The nation’s largest financial data broker, Yodlee, holds extensive and supposedly anonymized banking and credit card transaction histories on millions of Americans. Internal documents obtained by Motherboard, however, appear to indicate that Yodlee clients could potentially de-anonymize those records by simply downloading a giant text file and poking around in it for a while.
According to Motherboard, the 2019 document explains how Yodlee obtains transaction data from partners like banks and credit card companies and what data is collected. That includes a unique identifier associated with the bank or credit card holder, amounts of transactions, dates of sale, which business the transaction was processed at, and bits of metadata, Motherboard wrote; it also includes data relating to purchases involving multiple retailers, such as a restaurant order through a delivery app. The document states that Yodlee is giving clients access to this data in the form of a large text file rather than a Yodlee-run interface.
The document also shows how Yodlee performs “data cleaning” on that text file, which means obfuscating patterns like “account numbers, phone numbers, and SSNs by redacting them with the letters “XXX,” Motherboard wrote. It also scrubs some payroll and financial transfer data, as well as the names of the banking and credit card companies involved.
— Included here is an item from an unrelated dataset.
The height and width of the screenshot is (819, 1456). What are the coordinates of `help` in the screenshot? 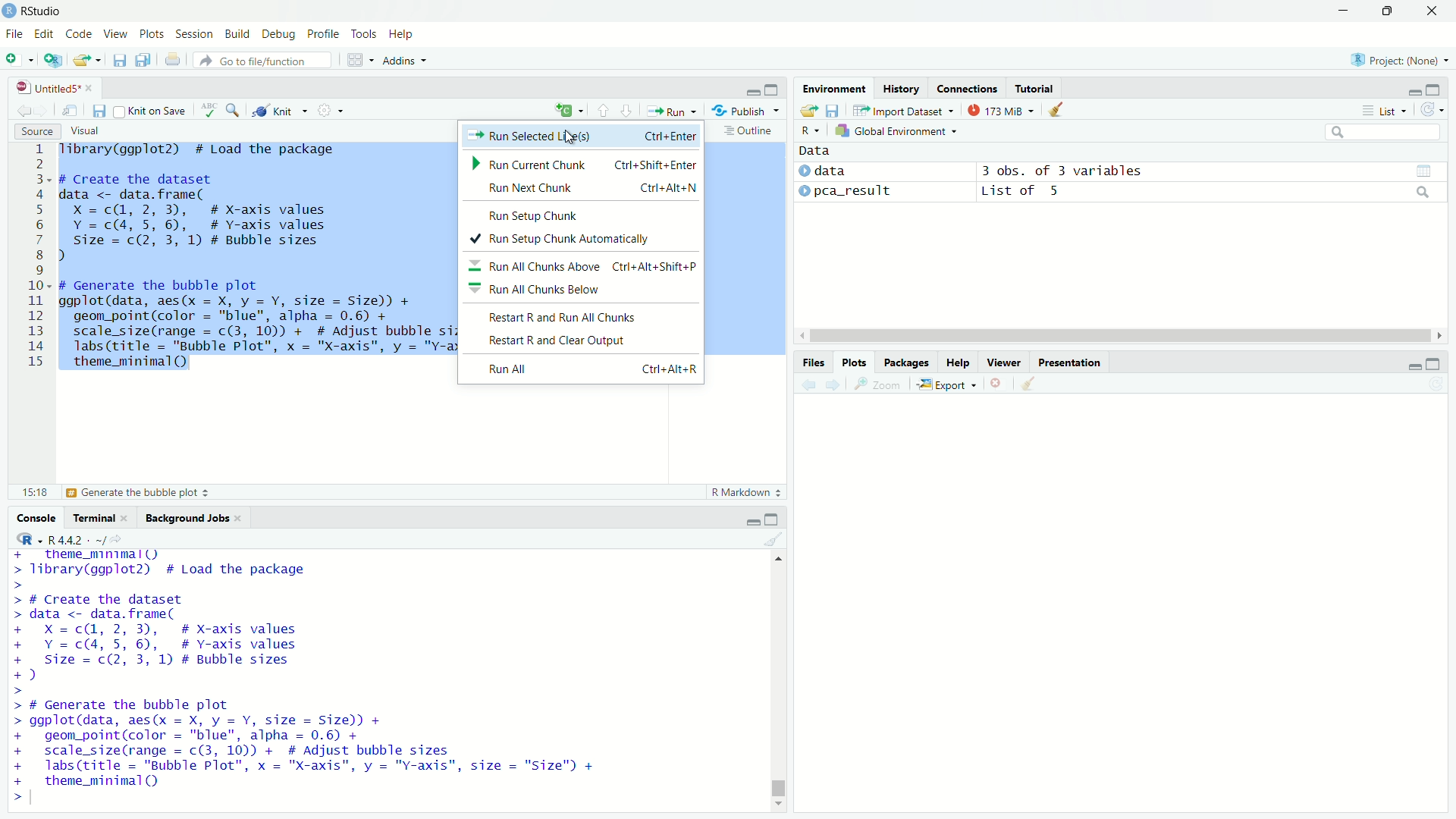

But this process leaves the unique identifiers, which are shared across each entry associated with a particular account, intact. Research has repeatedly shown that taking supposedly anonymized data and reverse-engineering it to identify individuals within can be a trivial undertaking, even when no information is shared across records.
Experts told Motherboard that anyone with malicious intent would just need to verify a purchase was made by a specific individual and they might gain access to all other transactions using the same identifier.
With location and time data on just three to four purchases, an “attacker can unmask the person with a very high probability,” Rutgers University associate professor Vivek Singh told the site. “With this unmasking, the attacker would have access to all the other transactions made by that individual.”
Imperial College of London assistant professor Yves-Alexandre de Montjoye, who worked with Singh on a 2015 study that identified shoppers from metadata, wrote to Motherboard this process appeared to leave the data only “pseudonymized” and that “someone with access to the dataset and some information about you, e.g. shops you’ve been buying from and when, might be able to identify you.”
Yodlee and its owner, Envestnet, is facing serious heat from Congress. Democratic Senators Ron Wyden and Sherrod Brown, as well as Representative Anna Eshoo, recently sent a letter to the Federal Trade Commission asking for it to investigate whether the sale of this kind of financial data violates federal law.
“Envestnet claims that consumers’ privacy is protected because it anonymizes their personal financial data,” the congresspeople wrote. “But for years researchers have been able to re-identify the individuals to whom the purportedly anonymized data belongs with just three or four pieces of information.”
It’s very hard to get anonymity right.